AI summaryⓘ
The authors investigated whether applying extra checks or fixes after a small code-generating model produces answers can improve its accuracy without retraining. They tested 26 different post-processing methods to select or repair outputs, but none improved results beyond just choosing the best from many tries. They found fundamental limits: sometimes harder tasks can't be fixed by more sampling or choosing, and correct programs are hard to identify without extra information. However, two methods helped in other ways—one rescued correct programs that standard tools missed, and another saved compute time without errors. Overall, the authors suggest improving the evaluation setup first before expecting post-hoc fixes to boost performance.
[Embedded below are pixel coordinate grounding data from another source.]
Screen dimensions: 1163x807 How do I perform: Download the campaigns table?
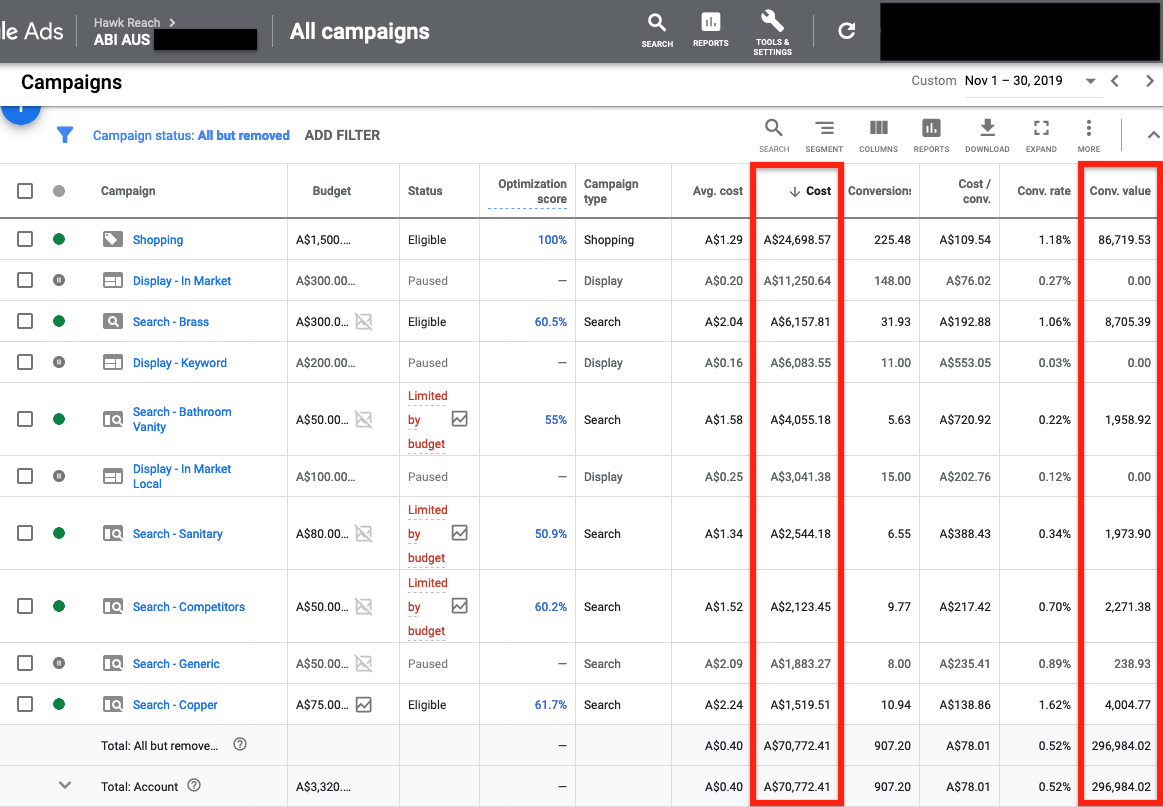pos(987,134)
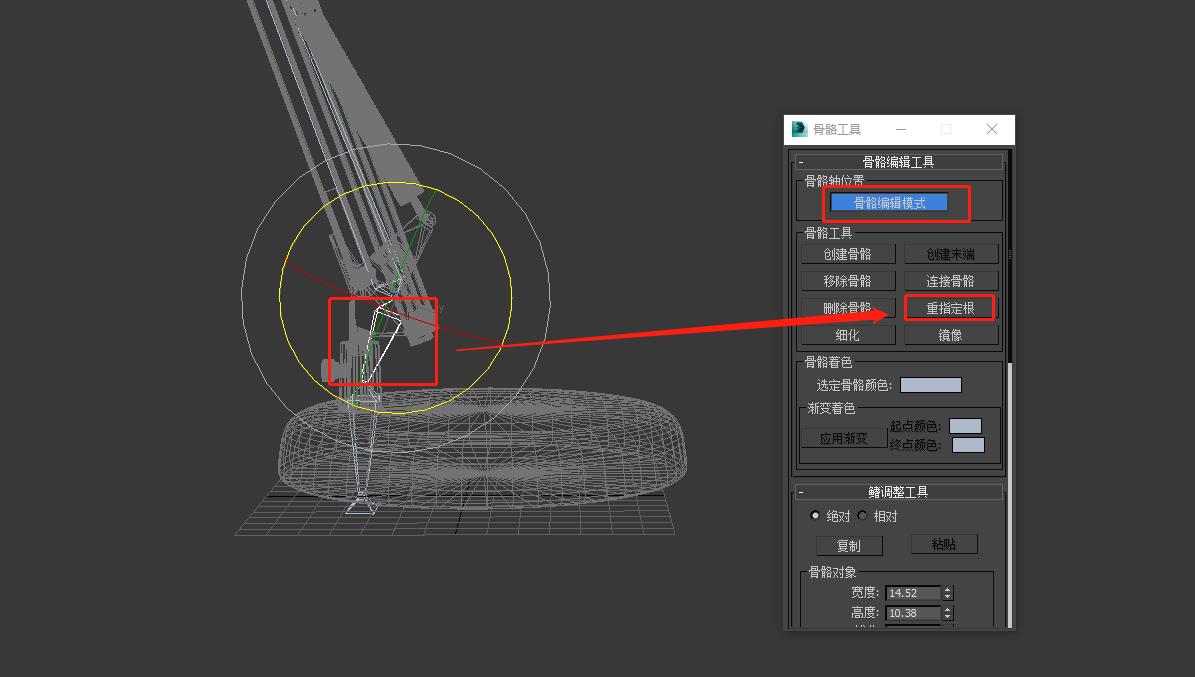This screenshot has height=677, width=1195.
Task: Click the 创建骨骼 button
Action: tap(847, 254)
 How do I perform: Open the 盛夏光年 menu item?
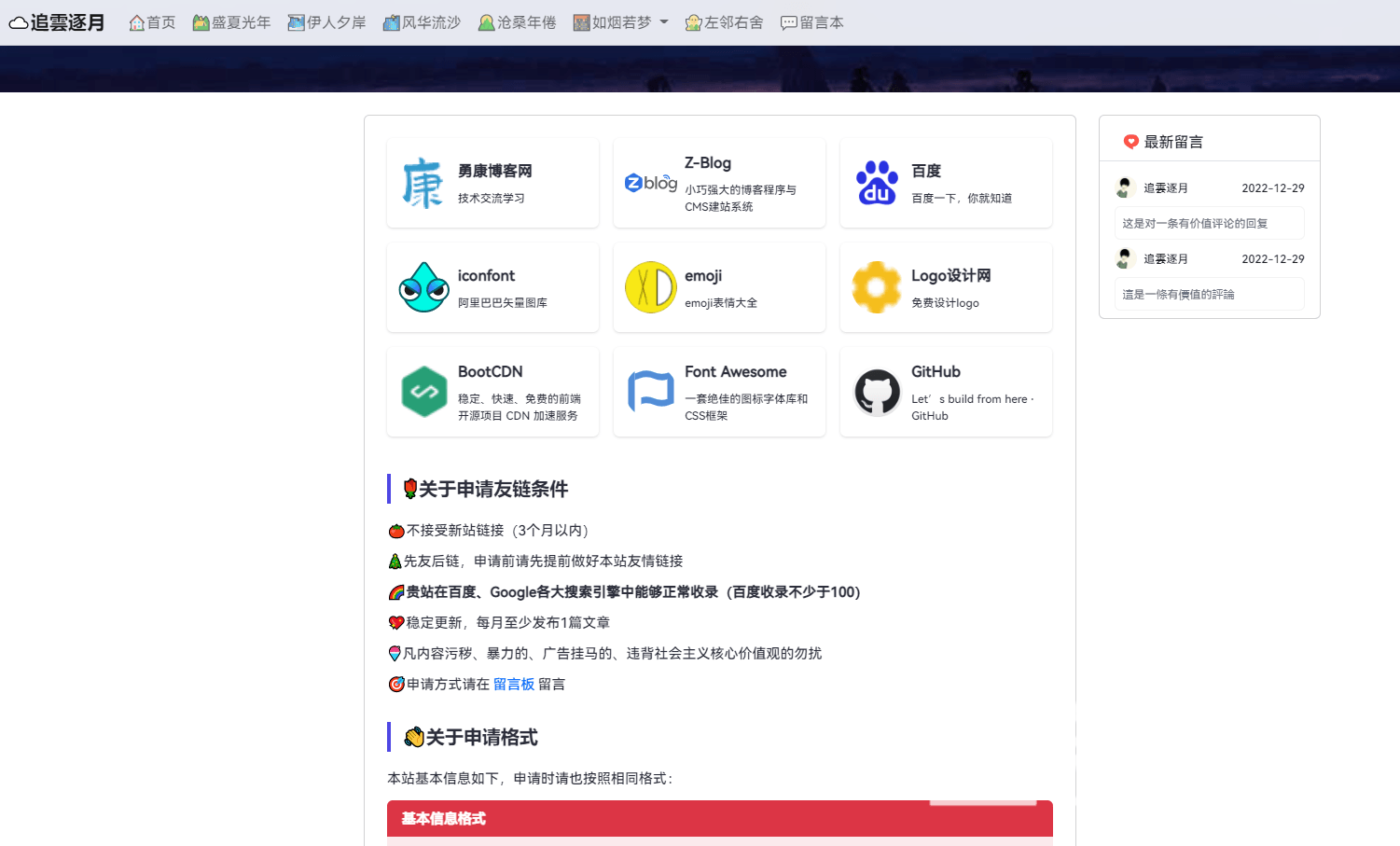click(x=231, y=22)
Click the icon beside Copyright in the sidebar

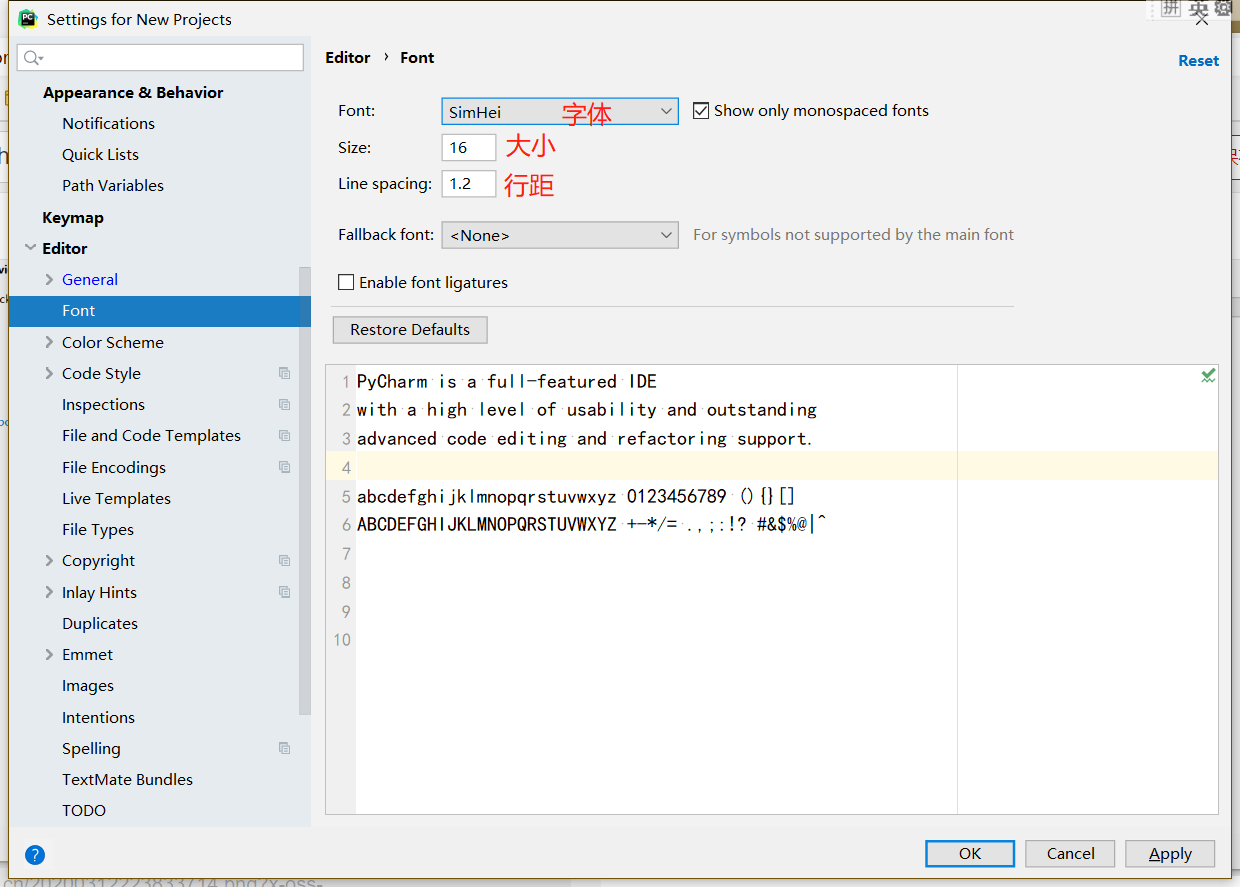click(x=285, y=560)
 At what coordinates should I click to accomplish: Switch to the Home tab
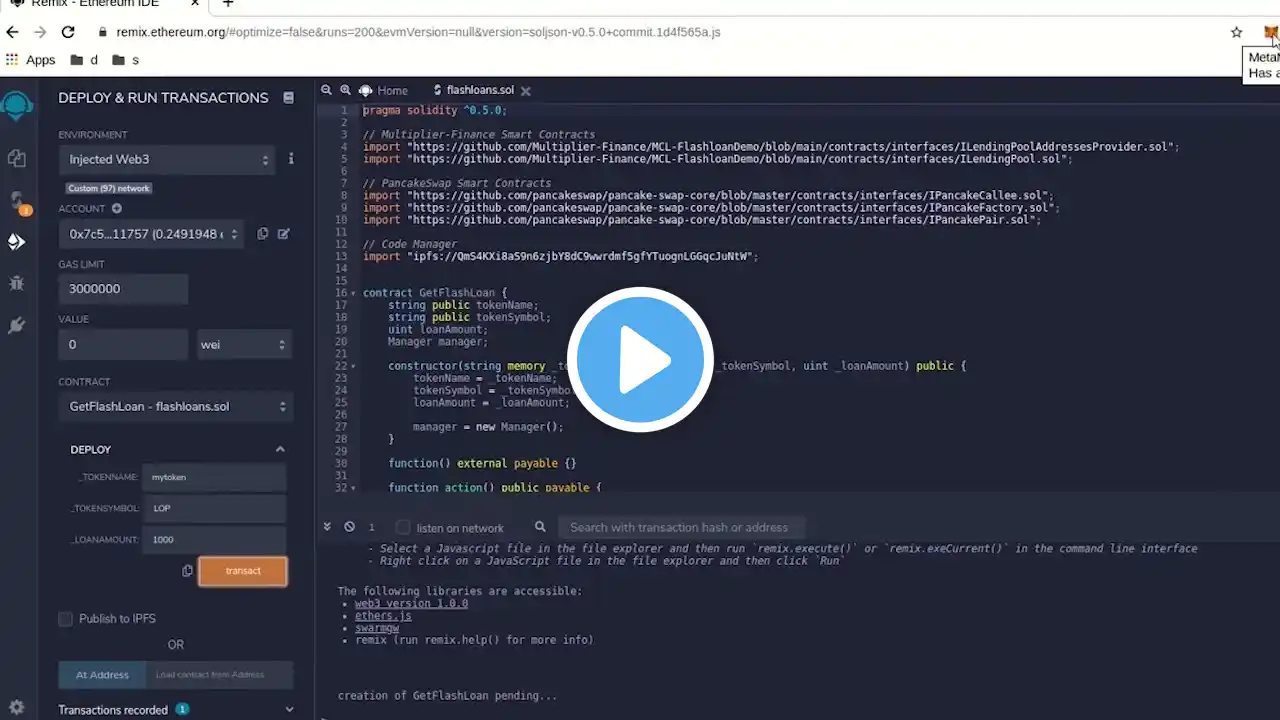coord(384,90)
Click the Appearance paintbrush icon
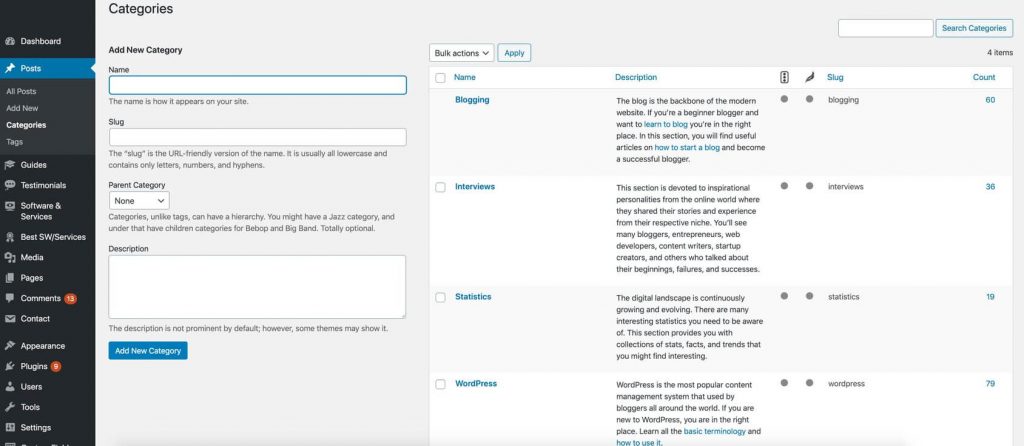The image size is (1024, 446). click(x=10, y=346)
small code modelspost-hoc operatorsBest-of-N (BoN)semantic verificationexecution oraclecoverage wallrobust extractionleakage-free selectorHumanEvalcompute-saving
Abstract
Frozen small code models (<=1.5B parameters, run locally without fine-tuning) suit offline and privacy-constrained use, but often emit plausible-but-wrong programs. A natural remedy is a post-hoc operator that selects, verifies, repairs, or re-processes the model's samples without retraining; in principled form it is Popperian: attack each candidate with a severe test, keep what survives. We measure whether such operators help. Under one deterministic execution oracle and a leakage-free, matched-compute protocol, 26 semantic post-hoc operators (selection, verification, repair, elimination, portfolios, sound vetoes, generation conditioning) are evaluated against Best-of-N (BoN); on the cells and benchmarks tested, none improves held-out accuracy over BoN. The negative is mechanistic: a coverage wall (systematic hard-task failures deeper sampling does not rescue), a capability scissors (a competent generator leaves almost no discriminable error among visible-test passers), and a near-empty consensus trap (the visible-pass-but-hidden-wrong majority a leakage-free selector needs rarely co-occurs with a correct alternative). A distribution-free do-no-harm bound cannot certify a harm rate <=alpha at zero observed harm unless n>=45. Two operators help on a different axis, outside the semantic output space. An expression-layer recovery (M1), the only accuracy gain here, recovers correct programs the standard extractor discards (robust extraction and public-test signature alignment); it does no harm (b10=0), is leakage-free, and lifts DeepSeek-Coder-1.3B by +12 tasks on HumanEval+ (p=2.4e-4). An adaptive consensus early-stop (ACE) is a calibrated compute-saving control (~19% saving, zero harm). M1 and the selection negative replicate on HumanEval+ and MBPP+ across three model cells. The lesson: fix the harness and measure coverage before blaming semantic post-hoc reasoning.